In America, the Conference Board and the University of Michigan do it. Across parts of Europe, market research group GfK does it. Here in South Africa, two surveys are widely followed. The MasterCard Worldwide Index of Consumer Confidence, released half-yearly, and the First National Bank-Bureau for Economic Research Consumer Confidence Index (FNB/BER CCI), published quarterly.
How does this indicator work?
All these indices work similarly. They survey consumers, by telephone or in person, asking them how they feel about their current economic circumstances and how they feel about the future. The responses are weighted (assigned various scores), tallied and an average number is generated.
Generally speaking, a higher number means that consumers are optimistic. For example, if the FNB/BER consumer confidence index rises from 11 in the first quarter to 13 in the second quarter, consumers believe things are improving. The reverse also holds true. If the index value drops, then consumers’ confidence is waning.
Here in South Africa, the FNB/BER index is the measure most closely followed and the most frequently available. The index is also included in the South African Reserve Bank’s leading economic indicator, giving it added importance with economists and market watchers.
The FNB/BER index is constructed using a survey of three questions posed to a sample of South African consumers. First, respondents are asked about their expectations for the overall economy. Their answers, from among five options, are weighted as follows: improve considerably (+10), improve slightly (+5), deteriorate slightly (-5) or deteriorate considerably (-10). Answers to the second question, regarding expectations about the future financial situation of households, are weighted in the same way. Finally, survey participants are asked whether they think it is the right time (+10) or wrong time (-10) to buy durable goods, for example a washing machine. The consumer confidence number reported is the average of the results of the three questions.

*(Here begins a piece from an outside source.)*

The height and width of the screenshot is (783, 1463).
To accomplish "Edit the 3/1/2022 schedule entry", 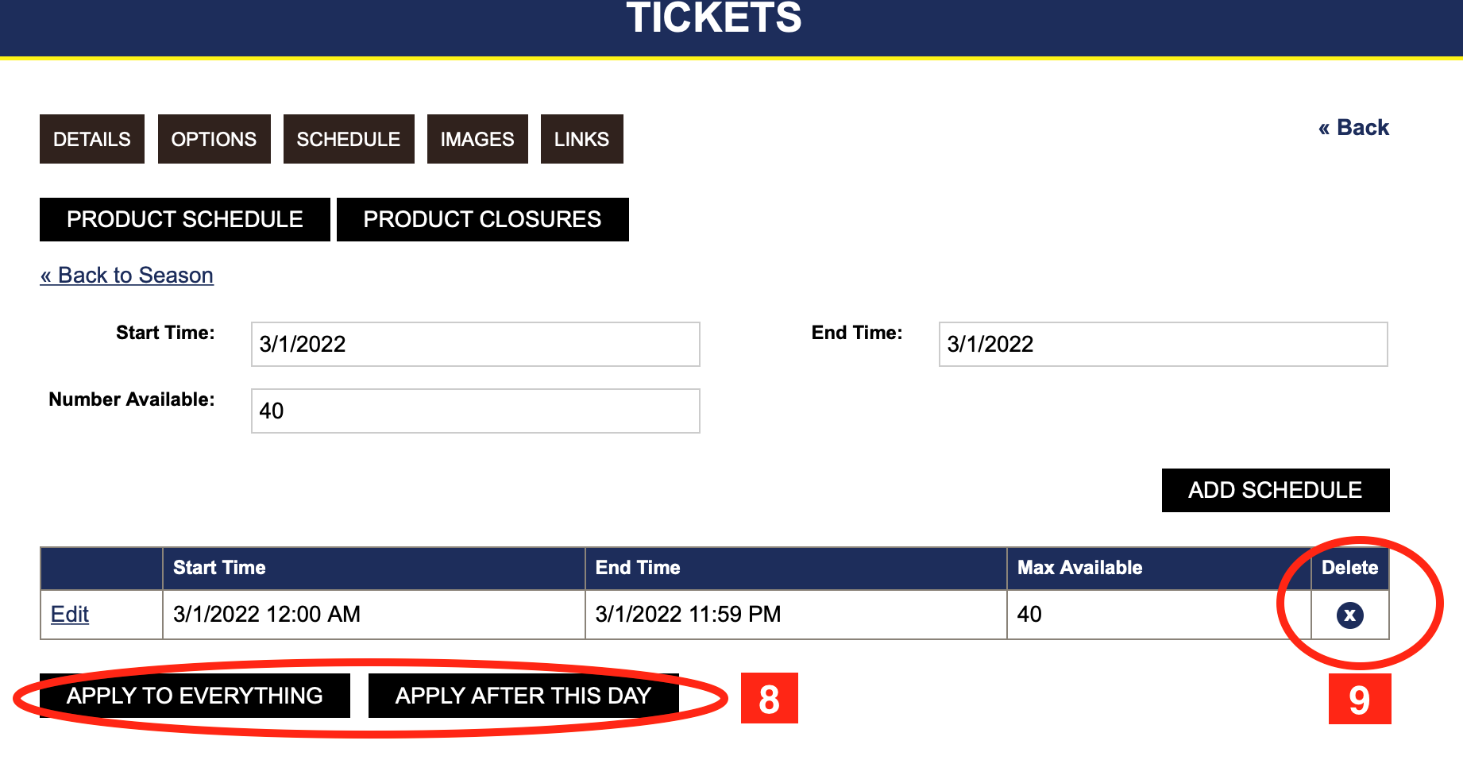I will [70, 615].
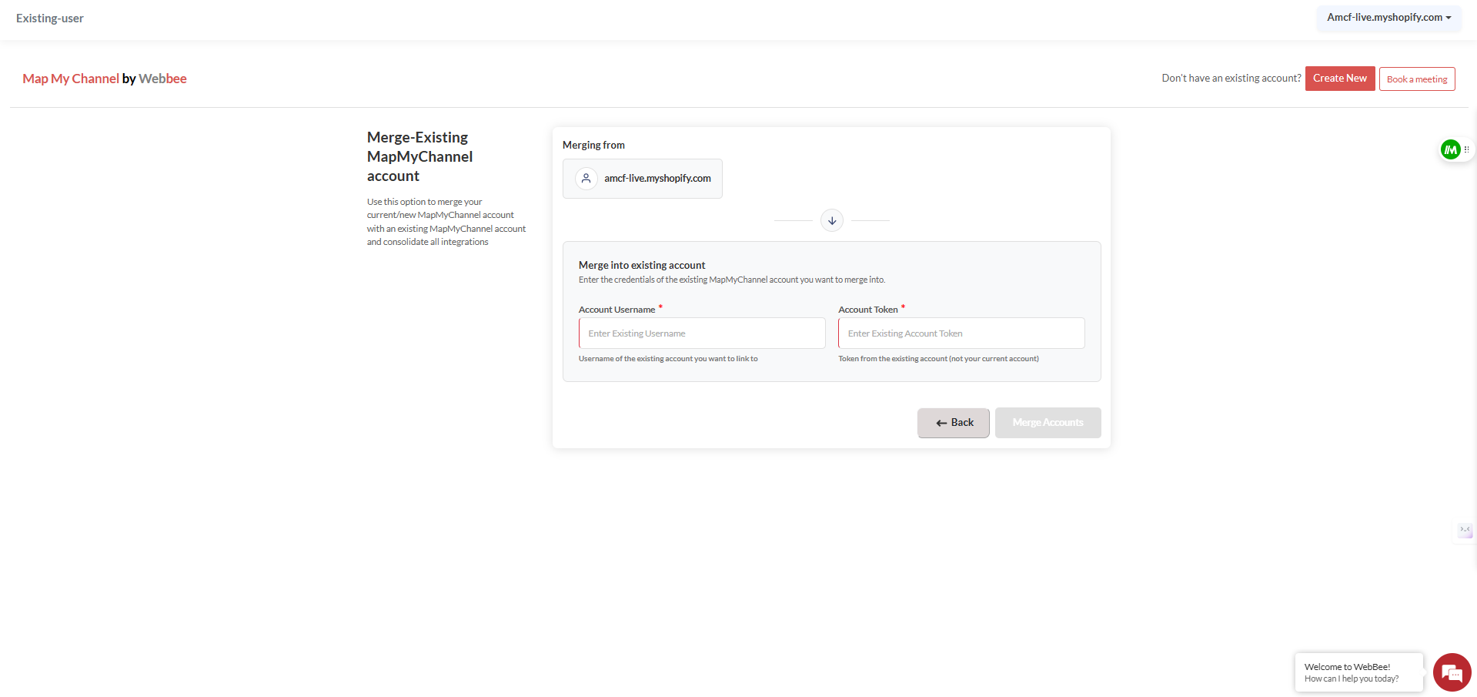Focus the Account Token input field
This screenshot has height=697, width=1477.
961,333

How do I use this indicator?
“Confidence measures are normally a leading indicator for what is likely to happen in the real economy,” explains BER senior economist Hugo Pienaar. So the first thing to look for is whether or not the index value is above zero, indicating that consumers are optimistic, or below zero, indicating that consumers are pessimistic. The higher the number, the greater is the level of consumer confidence and vice versa.
The second thing to look for is movement. Did the number rise or fall from the last report? If the number increases from one quarter to the next, consumer confidence is rising. If the number decreases, consumer confidence is falling. Movement either way can have broad economic consequences. “If consumer confidence declines, it may suggest that consumers will spend less money in the economy,” says Pienaar. “Less consumer spending, if sustained, could have an adverse impact on business profitability, which may translate into less employment growth, etc.”
When confidence is high and/or rising, consumers tend to reduce their savings and increase their spending, particularly on luxury and discretionary items like cars, furniture, clothes, shoes, etc. Some of the big-ticket items, for example cars, tend to be financed on credit. So an increase in financing activity for financial institutions and debt levels for households is possible as well. As Pienaar sums up, “High consumer confidence levels normally go hand in hand with (amongst other factors) robust economic growth, job gains and strong real income growth.”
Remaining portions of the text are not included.